■ **AVAILABLE RECORDS**
"""
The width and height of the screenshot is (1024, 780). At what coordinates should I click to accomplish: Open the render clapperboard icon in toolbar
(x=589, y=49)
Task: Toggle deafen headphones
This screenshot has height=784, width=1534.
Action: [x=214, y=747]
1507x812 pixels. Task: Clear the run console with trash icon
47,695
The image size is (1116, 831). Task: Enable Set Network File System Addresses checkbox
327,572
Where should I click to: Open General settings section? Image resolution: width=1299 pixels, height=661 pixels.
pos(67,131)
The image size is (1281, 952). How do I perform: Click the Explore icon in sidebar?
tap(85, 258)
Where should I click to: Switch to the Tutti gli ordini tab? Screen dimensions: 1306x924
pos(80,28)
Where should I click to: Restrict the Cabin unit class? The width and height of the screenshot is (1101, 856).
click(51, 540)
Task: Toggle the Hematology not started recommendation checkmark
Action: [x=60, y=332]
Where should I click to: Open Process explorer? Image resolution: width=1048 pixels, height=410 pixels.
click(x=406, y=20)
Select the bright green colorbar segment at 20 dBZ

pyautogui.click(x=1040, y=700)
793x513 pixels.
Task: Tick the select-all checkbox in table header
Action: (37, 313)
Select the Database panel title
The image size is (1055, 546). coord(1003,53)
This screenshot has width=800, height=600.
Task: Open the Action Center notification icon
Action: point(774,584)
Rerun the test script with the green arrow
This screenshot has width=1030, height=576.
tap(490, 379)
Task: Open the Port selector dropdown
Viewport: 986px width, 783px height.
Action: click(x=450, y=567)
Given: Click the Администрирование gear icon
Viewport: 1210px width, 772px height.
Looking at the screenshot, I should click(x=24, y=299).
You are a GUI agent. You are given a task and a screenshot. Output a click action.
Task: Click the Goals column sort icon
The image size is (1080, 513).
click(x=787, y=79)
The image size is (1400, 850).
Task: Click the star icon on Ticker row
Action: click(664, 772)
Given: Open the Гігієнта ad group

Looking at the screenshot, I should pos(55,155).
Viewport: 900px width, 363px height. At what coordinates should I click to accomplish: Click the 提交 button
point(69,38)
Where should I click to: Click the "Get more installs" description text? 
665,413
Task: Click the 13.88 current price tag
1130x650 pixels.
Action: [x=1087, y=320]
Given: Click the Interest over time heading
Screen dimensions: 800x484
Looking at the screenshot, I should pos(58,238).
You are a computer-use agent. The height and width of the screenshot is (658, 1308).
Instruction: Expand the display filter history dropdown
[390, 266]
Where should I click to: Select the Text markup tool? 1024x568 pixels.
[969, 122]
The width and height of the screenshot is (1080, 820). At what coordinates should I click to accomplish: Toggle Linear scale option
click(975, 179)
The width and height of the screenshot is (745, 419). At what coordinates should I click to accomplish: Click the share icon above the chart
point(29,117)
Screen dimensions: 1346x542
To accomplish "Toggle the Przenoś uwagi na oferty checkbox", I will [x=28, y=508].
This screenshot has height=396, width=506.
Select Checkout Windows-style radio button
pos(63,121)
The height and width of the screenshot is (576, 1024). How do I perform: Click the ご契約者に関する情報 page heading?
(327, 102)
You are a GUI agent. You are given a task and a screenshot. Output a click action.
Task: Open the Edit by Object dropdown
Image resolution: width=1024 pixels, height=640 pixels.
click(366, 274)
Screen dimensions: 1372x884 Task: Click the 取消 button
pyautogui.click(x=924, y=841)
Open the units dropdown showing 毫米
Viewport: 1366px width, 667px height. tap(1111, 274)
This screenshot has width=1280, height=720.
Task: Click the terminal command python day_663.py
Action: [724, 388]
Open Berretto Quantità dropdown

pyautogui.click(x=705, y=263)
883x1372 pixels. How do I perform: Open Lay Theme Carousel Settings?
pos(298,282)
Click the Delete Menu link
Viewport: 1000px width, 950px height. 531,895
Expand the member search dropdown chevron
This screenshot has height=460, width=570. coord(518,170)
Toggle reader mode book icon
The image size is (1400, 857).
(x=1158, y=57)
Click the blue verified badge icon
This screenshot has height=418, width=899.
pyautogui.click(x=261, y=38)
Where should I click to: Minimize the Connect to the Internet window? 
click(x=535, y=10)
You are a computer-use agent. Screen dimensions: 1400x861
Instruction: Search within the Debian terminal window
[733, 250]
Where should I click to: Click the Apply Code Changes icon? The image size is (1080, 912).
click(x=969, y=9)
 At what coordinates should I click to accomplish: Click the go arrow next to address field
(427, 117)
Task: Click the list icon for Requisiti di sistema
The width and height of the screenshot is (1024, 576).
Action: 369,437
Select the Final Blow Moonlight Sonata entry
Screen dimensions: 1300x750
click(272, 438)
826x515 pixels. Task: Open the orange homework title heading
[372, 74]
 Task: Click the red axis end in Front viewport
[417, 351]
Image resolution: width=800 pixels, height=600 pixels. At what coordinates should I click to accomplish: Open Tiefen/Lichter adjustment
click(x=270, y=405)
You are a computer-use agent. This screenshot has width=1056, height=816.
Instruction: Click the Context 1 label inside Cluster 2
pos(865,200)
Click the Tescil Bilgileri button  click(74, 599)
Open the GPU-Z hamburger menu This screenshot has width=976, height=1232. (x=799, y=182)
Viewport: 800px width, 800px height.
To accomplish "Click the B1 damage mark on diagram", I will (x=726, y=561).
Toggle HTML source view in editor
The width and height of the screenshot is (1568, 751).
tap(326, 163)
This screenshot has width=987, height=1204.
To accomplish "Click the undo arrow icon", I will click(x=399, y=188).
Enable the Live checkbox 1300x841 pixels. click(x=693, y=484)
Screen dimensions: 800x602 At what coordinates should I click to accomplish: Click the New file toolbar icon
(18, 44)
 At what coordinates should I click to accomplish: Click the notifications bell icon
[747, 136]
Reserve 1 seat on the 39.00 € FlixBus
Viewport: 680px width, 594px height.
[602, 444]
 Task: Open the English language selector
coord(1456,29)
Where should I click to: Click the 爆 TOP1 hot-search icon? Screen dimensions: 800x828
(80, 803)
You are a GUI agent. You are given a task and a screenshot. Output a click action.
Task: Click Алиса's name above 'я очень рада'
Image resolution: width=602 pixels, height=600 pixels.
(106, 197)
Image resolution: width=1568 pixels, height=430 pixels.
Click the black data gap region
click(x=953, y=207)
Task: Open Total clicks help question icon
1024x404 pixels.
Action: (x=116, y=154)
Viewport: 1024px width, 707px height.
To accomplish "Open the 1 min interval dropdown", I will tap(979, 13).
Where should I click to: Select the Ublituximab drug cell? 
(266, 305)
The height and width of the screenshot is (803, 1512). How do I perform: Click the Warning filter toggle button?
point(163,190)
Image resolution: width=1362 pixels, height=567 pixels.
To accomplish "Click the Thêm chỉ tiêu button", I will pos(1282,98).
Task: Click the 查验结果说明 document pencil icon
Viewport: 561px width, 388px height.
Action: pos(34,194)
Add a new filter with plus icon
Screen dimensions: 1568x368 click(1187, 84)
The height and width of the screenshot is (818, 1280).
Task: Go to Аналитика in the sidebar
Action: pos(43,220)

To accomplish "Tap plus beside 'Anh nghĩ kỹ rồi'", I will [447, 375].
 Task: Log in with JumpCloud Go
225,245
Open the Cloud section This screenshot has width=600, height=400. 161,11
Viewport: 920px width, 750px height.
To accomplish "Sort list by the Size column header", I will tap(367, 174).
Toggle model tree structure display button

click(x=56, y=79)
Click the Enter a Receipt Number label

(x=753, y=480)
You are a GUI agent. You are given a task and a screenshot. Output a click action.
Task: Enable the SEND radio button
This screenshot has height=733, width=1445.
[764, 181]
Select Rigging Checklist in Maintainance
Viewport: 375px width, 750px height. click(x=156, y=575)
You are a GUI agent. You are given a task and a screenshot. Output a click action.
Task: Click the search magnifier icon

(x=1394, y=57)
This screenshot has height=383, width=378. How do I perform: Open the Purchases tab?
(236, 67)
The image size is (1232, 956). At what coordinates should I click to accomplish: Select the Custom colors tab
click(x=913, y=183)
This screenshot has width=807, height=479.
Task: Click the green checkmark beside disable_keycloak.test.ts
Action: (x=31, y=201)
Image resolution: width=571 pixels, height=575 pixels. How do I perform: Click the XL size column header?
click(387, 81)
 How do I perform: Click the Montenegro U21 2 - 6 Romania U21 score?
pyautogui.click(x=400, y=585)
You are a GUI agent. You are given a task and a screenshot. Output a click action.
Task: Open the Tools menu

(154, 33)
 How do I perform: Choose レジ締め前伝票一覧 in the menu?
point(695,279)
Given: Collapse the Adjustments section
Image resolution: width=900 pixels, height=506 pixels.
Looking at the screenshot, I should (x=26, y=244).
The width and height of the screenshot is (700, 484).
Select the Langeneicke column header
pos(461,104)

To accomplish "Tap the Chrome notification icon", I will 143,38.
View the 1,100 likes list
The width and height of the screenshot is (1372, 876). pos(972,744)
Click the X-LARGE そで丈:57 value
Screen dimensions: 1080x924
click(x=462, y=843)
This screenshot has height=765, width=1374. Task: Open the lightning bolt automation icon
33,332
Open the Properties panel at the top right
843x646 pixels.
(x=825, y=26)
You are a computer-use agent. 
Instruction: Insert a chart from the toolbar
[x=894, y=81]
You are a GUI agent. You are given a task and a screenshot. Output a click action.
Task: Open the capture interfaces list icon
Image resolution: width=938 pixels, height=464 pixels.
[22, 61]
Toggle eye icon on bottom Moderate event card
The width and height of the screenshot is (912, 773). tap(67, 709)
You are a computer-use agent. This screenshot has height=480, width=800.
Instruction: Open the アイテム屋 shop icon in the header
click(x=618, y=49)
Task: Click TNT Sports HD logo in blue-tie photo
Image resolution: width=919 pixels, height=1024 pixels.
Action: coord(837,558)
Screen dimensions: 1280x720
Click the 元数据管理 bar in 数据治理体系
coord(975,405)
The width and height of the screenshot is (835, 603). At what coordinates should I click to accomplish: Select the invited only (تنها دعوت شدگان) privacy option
"""
From the records above, copy out the line with "Task: Click the list", the line with "has width=1056, height=816.", and every line between them, word for word.

Task: Click the list icon for Requisiti di sistema
The width and height of the screenshot is (1024, 576).
Action: 369,437
Select the Final Blow Moonlight Sonata entry
Screen dimensions: 1300x750
click(272, 438)
826x515 pixels. Task: Open the orange homework title heading
[372, 74]
 Task: Click the red axis end in Front viewport
[417, 351]
Image resolution: width=800 pixels, height=600 pixels. At what coordinates should I click to accomplish: Open Tiefen/Lichter adjustment
click(x=270, y=405)
You are a computer-use agent. This screenshot has width=1056, height=816.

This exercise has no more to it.